Input

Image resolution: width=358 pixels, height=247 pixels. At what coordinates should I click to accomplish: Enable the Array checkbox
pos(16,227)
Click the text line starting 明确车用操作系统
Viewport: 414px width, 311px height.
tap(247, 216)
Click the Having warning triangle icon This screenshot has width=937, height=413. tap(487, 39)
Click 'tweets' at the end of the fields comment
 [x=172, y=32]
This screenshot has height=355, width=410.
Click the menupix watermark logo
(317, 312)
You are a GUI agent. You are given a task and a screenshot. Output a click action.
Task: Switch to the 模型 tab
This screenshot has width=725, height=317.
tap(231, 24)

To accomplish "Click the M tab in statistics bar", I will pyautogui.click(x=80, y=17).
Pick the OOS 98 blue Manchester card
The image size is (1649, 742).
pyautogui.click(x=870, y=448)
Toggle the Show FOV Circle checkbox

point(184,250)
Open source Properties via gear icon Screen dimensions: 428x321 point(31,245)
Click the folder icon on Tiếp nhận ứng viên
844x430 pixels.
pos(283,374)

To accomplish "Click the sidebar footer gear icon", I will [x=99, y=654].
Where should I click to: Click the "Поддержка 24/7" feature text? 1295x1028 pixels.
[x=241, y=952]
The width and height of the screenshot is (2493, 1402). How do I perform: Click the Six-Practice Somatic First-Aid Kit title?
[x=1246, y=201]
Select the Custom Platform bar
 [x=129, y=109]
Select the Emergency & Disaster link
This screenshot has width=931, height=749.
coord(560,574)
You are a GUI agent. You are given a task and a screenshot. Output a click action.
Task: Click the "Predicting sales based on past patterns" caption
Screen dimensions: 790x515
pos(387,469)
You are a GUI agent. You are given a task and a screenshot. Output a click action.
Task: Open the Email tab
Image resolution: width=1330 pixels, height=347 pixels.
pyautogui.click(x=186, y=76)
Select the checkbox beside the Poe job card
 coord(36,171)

What the task requires
What you return should be the records above, repeated exactly.

Task output
Image resolution: width=358 pixels, height=247 pixels. At what coordinates should I click to accomplish: Enable the Array checkbox
pos(16,227)
Click the text line starting 明确车用操作系统
Viewport: 414px width, 311px height.
tap(247, 216)
Click the Having warning triangle icon This screenshot has width=937, height=413. tap(487, 39)
Click 'tweets' at the end of the fields comment
 [x=172, y=32]
This screenshot has height=355, width=410.
Click the menupix watermark logo
(317, 312)
You are a GUI agent. You are given a task and a screenshot. Output a click action.
Task: Switch to the 模型 tab
This screenshot has width=725, height=317.
tap(231, 24)

To accomplish "Click the M tab in statistics bar", I will pyautogui.click(x=80, y=17).
Pick the OOS 98 blue Manchester card
The image size is (1649, 742).
pyautogui.click(x=870, y=448)
Toggle the Show FOV Circle checkbox

point(184,250)
Open source Properties via gear icon Screen dimensions: 428x321 point(31,245)
Click the folder icon on Tiếp nhận ứng viên
844x430 pixels.
pos(283,374)

To accomplish "Click the sidebar footer gear icon", I will [x=99, y=654].
Where should I click to: Click the "Поддержка 24/7" feature text? 1295x1028 pixels.
[x=241, y=952]
The width and height of the screenshot is (2493, 1402). How do I perform: Click the Six-Practice Somatic First-Aid Kit title?
[x=1246, y=201]
Select the Custom Platform bar
 [x=129, y=109]
Select the Emergency & Disaster link
This screenshot has width=931, height=749.
coord(560,574)
You are a GUI agent. You are given a task and a screenshot. Output a click action.
Task: Click the "Predicting sales based on past patterns" caption
Screen dimensions: 790x515
pos(387,469)
You are a GUI agent. You are given a task and a screenshot. Output a click action.
Task: Open the Email tab
Image resolution: width=1330 pixels, height=347 pixels.
pyautogui.click(x=186, y=76)
Select the checkbox beside the Poe job card
 coord(36,171)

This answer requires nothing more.